L’arte contemporanea, dicono, è un linguaggio che pochi capiscono, forse è vero, ma il dubbio che spesso sorge è un altro: non sarà che, più che un linguaggio, si è trasformata in un codice segreto per pochi eletti? Oggi pare che basti una spiegazione lunga quanto un romanzo per dare dignità a un’idea nata in cinque minuti.
E il bello è che funziona! Basta scrivere un titolo enigmatico – Sospensione del significato nella memoria del vuoto – e subito l’opera diventa intoccabile.
E il pubblico? Complice perfetto! Tutti annuiscono, anche se dentro pensano (non capisco nulla ma dev’essere importante, altrimenti non l’avrebbero esposto). Nessuno osa dire che non piace, perché ammetterlo significherebbe confessare una colpa culturale, un peccato di ignoranza e così ci troviamo a venerare il nulla, con il terrore di sembrare fuori dal coro.
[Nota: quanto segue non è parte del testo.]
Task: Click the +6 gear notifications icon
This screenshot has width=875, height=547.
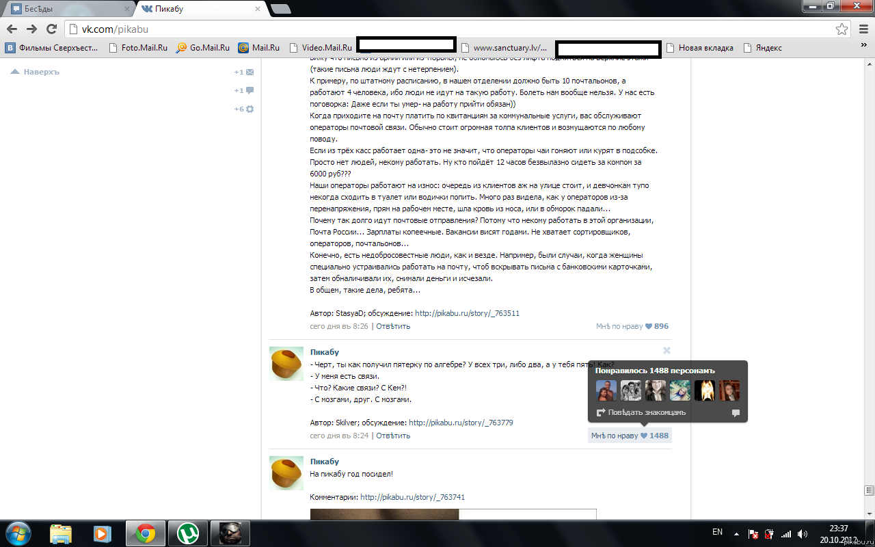Action: click(x=250, y=109)
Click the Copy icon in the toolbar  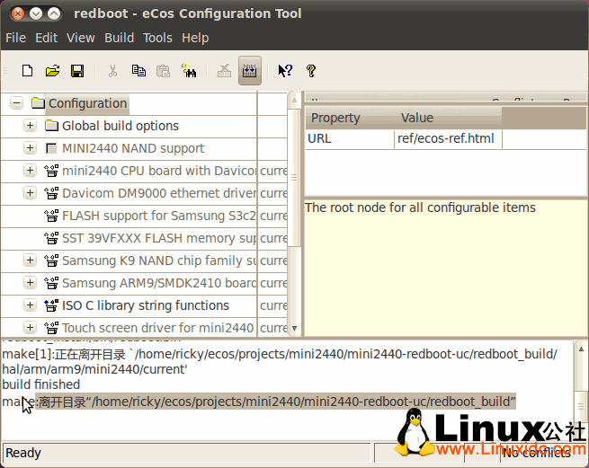pyautogui.click(x=138, y=71)
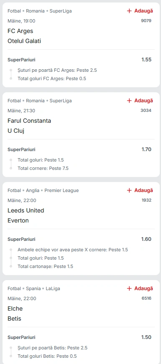The width and height of the screenshot is (161, 364).
Task: Add Farul Constanta vs U Cluj bet
Action: [140, 101]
Un tempo l’arte cercava la bellezza, la tecnica, la forma, il senso. Oggi cerca lo shock, la provocazione, l’idea che faccia rumore più che emozione. E così, in una società che corre, l’opera si è fatta concetto, tutto è spiegazione, poco è esperienza.
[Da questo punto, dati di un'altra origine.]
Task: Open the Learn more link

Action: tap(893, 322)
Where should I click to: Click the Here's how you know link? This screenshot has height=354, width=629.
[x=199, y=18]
Il visitatore si trova davanti a un estintore appeso al muro e, prima ancora di capire se è parte dell’impianto antincendio o dell’opera, arriva la targhetta: Untitled 2020 … e lì scatta la rassegnazione.
Non è snobismo rifiutare ciò che non comunica. E’ desiderare che l’arte torni a parlare al cuore, non solo ai cataloghi delle gallerie. Forse non è l’arte contemporanea a non piacere ma la sua perdita di autenticità, la sua freddezza concettuale, l’assenza di quel gesto sincero che un tempo univa artista e spettatore in un unico respiro.
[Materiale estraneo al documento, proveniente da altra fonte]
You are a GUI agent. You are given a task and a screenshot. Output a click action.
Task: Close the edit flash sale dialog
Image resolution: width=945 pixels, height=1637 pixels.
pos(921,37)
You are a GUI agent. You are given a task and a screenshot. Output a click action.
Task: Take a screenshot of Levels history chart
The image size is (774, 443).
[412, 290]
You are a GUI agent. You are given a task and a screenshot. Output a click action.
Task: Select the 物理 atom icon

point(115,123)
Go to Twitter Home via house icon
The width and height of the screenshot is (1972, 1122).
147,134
Non sto invocando un ritorno nostalgico all’arte ottocentesca, né disprezzo la ricerca o la provocazione. Credo soltanto che la provocazione non basti e che il concetto da solo, senza la mano, resti sterile. Quando guardo un’opera mi piace percepire la presenza di chi l’ha fatta, non solo l’idea di chi l’ha pensata.
Eppure, qualcosa mi dice che l’arte contemporanea non faccia davvero schifo. Forse c’è solo un pò di stanchezza nel doverla capire a tutti i costi. A volte mi piace immaginare che il prossimo capolavoro non sarà un’installazione da milioni di euro, ma una firma sincera tracciata con un gesto vero, magari imperfetto ma autentico.
In fondo, anche nel mondo dell’arte, la bellezza nasce sempre da un movimento dell’anima e non da un comunicato stampa”.
p.s. caro artista contemporaneo, possiamo parlarne?